Big corporate’s latest data miner/spyware diguised as a game.
While I wouldn’t put it past Microsoft: do you have proof of this?
Shit, I would like a hint at least! As far as I know this is just random tinfoil hattery. At least the earth LOOKS flat from most angles accessable by humans
No but I think it’s naive to think otherwise. I’m not saying they’re stealing your banking info but I absolutely believe they’re collecting data on the actions you take ingame.

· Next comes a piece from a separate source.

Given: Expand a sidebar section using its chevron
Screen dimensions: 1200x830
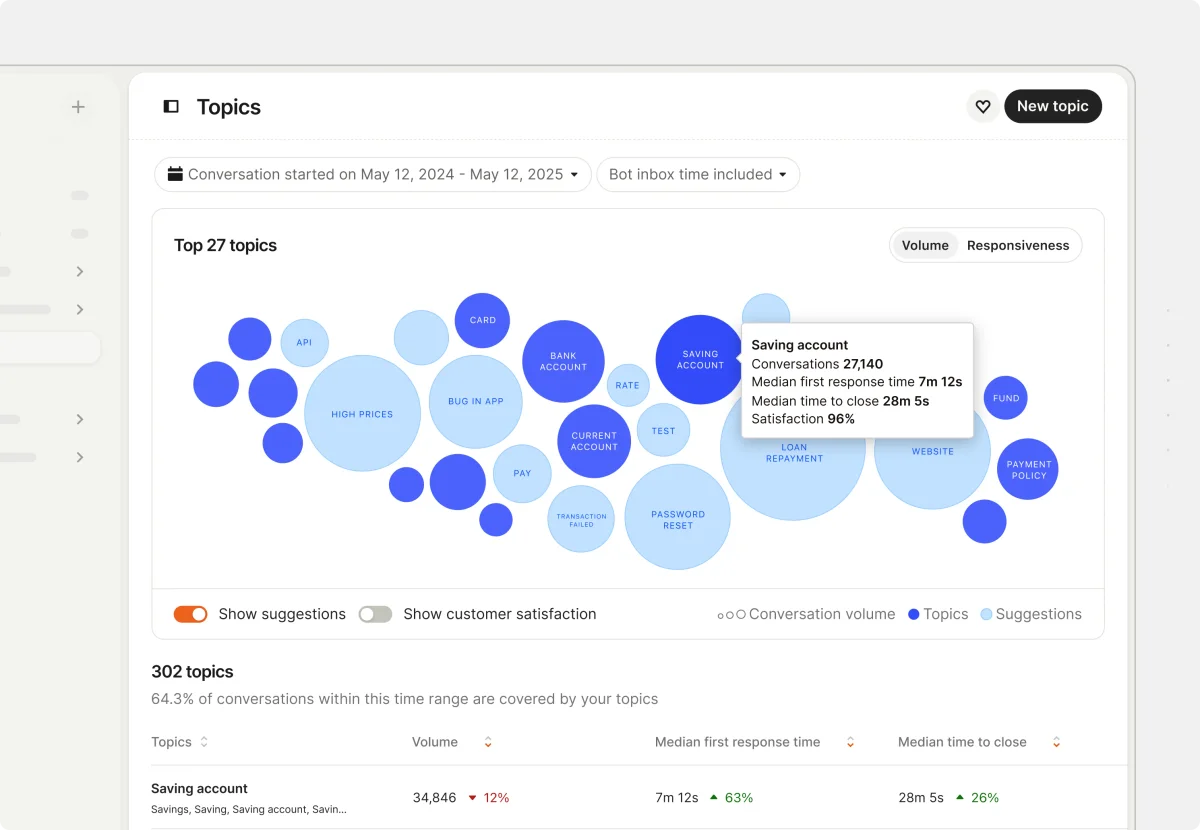Looking at the screenshot, I should (80, 271).
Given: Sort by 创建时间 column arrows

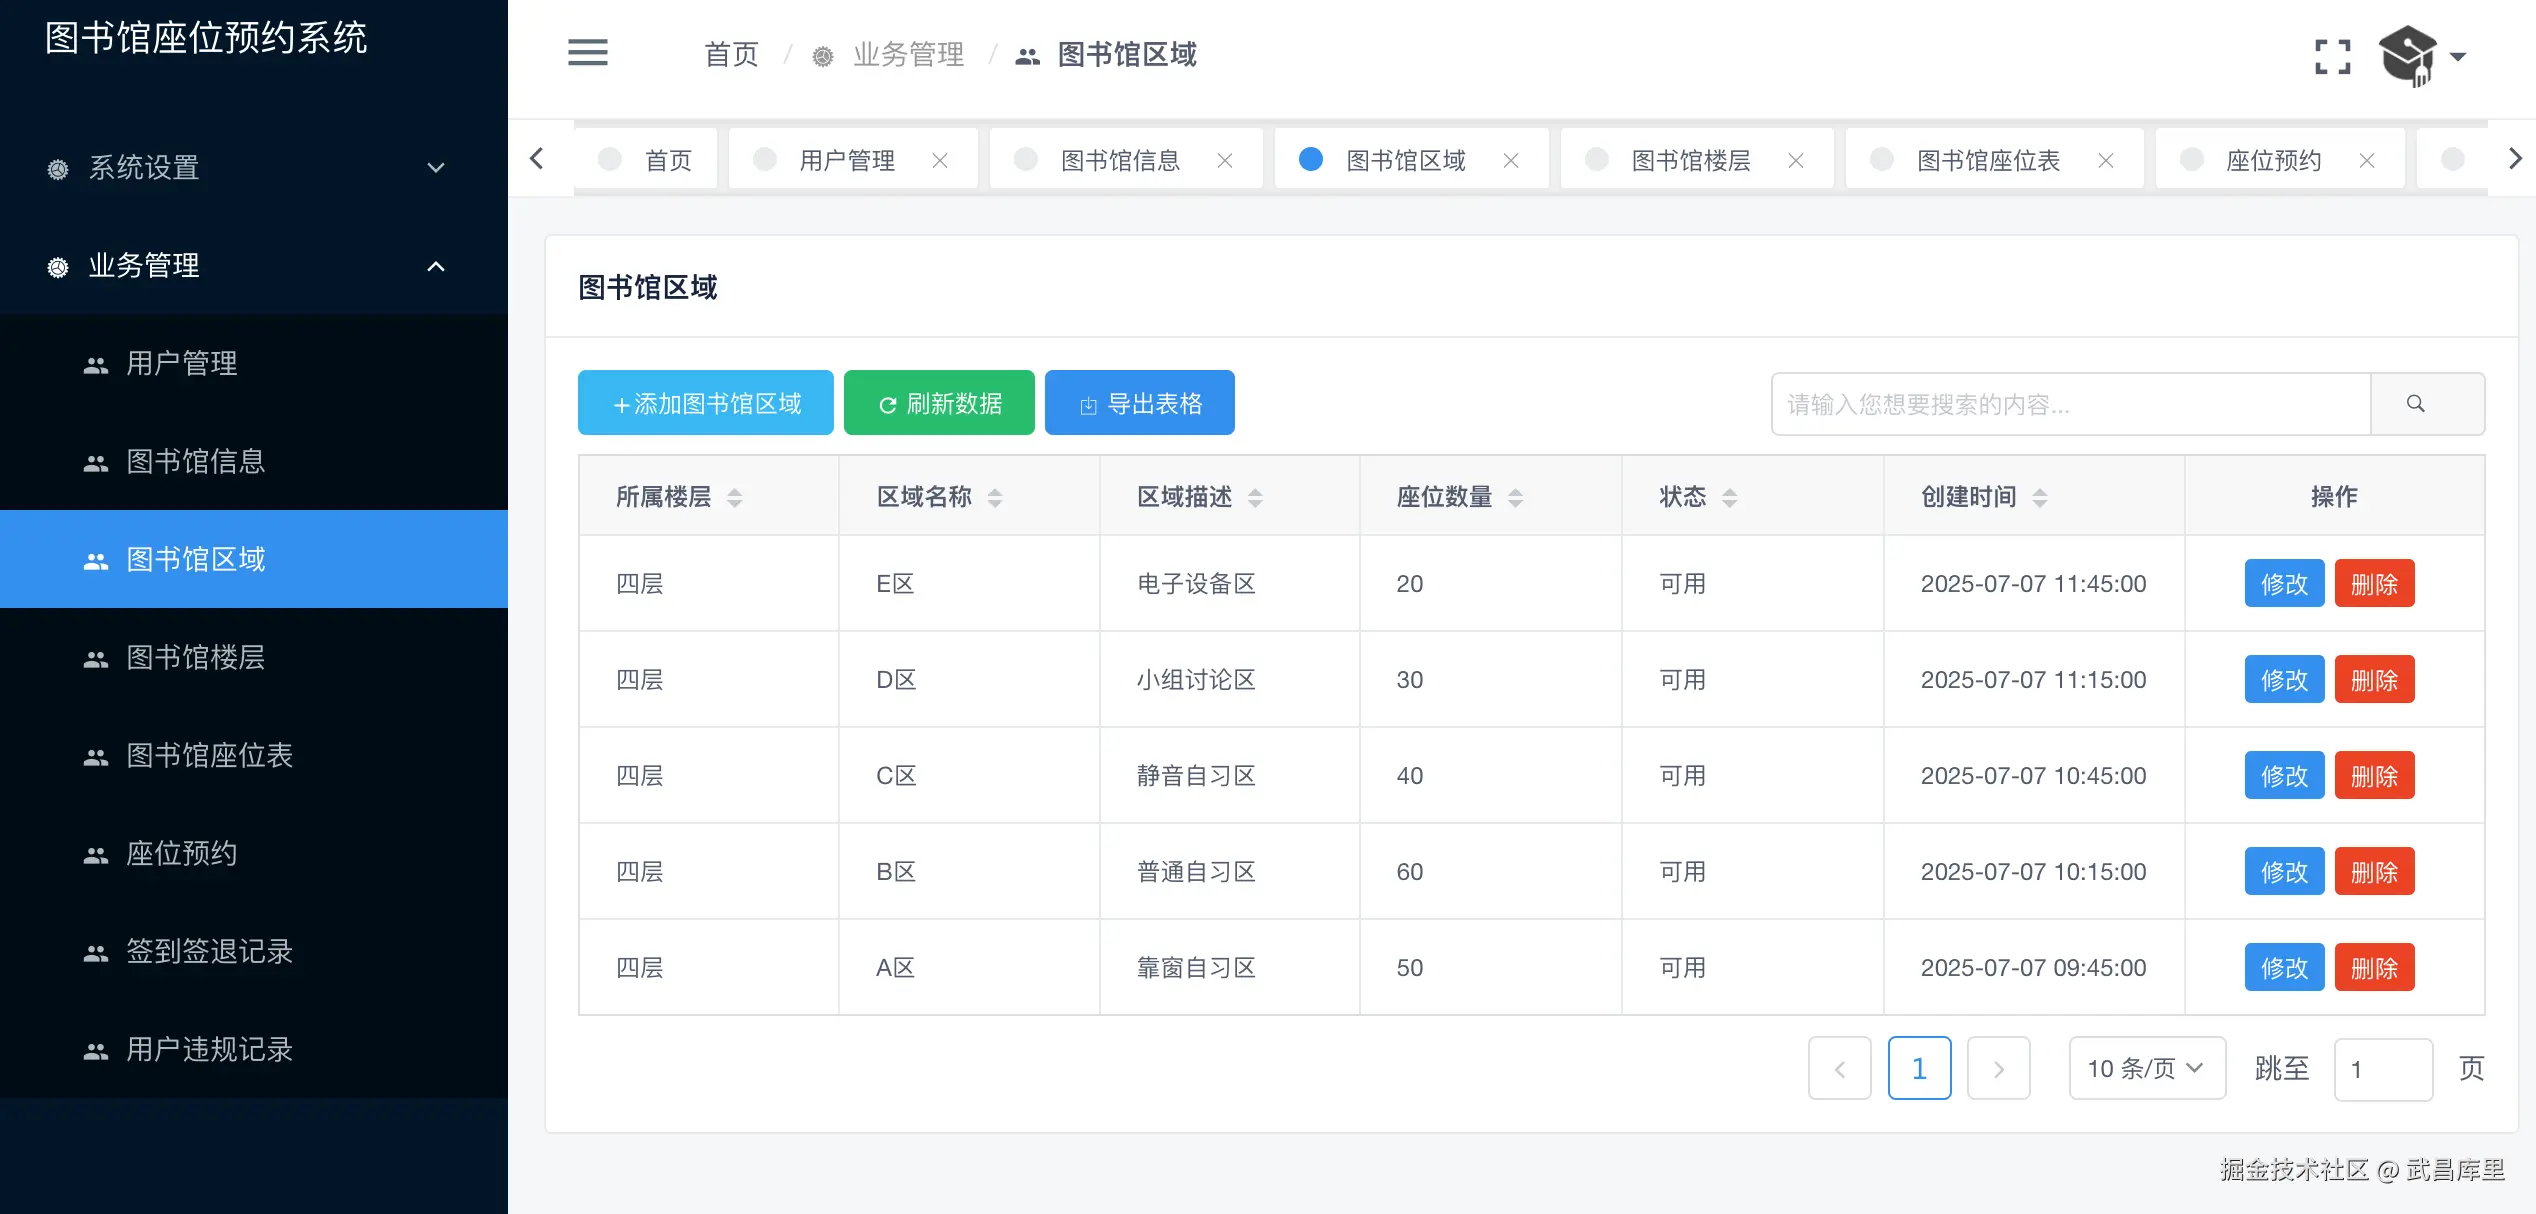Looking at the screenshot, I should [x=2040, y=498].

Apparently with all that QA they still missed massive picture quality problems
Hey, I work in QA (not in the video game field though.) However, I can tell you there is a difference between “QA missed” and “deadlines required prioritizing other fixes.”
One implies that the employees are bad at their job. Which is almost certainly not the case. I haven’t played Starfield (or even clicked through to your link lol) but presumably this is something blatantly obvious. And I’m sure the QA team was frustrated letting a glaring known issue through.
QA finds issues but it’s up to development teams to fix them, and strict deadlines will always hamper delivering a flawless product. But deadlines are driven by management and until the industry changes (i.e. don’t preorder games) we’re going to keep seeing these problems.
But as a QA professional, please don’t blame us ✌️
This. You don’t know what’s sitting on a jira somewhere with “won’t fix” tagged to it. As an ex-QA who’s now a dev, we want to fix everything and we get told what we will and will not be fixing. When you see bugs in the final product that are relatively easy to reproduce, the story there is almost certainly that we found it and then the money told us not to bother with it because they think you’ll buy the product anyway.
It’s blatantly obvious and makes the game look like shit. This should not a low-prio bug, this should be a showstopper.
If you’ve got 8 minutes to spare, this video explains why it’s not that easy: Why Do We Ship Buggy Games? - A Look Behind the Scenes - Extra Credits
Yeah I don’t buy it. This is not a new engine they just developed, or some obscure complicated feature. This is one of the core functionalities of the game engine: render the game world onto the screen. And it’s an engine they developed in-house. They have been working on this game for years and years, and all that time no one noticed that output of the rendering engine is incorrect and everything looks washed out?
In the current state, the game should not have been released at all. If this is something that was fundamentally unfixable they should have pulled the plug and cancelled the game.
Is it possible you only watched the first half? From 3:30 onwards the video digs into why it’s hard to push a release date.
Yes I did. I’m not saying they should have pushed the release date but cancelled the release entirely. As in: never release it and refund everyone who preordered it.
tl;dw
HDR is broken (or all colour grading)SDR is broken as well.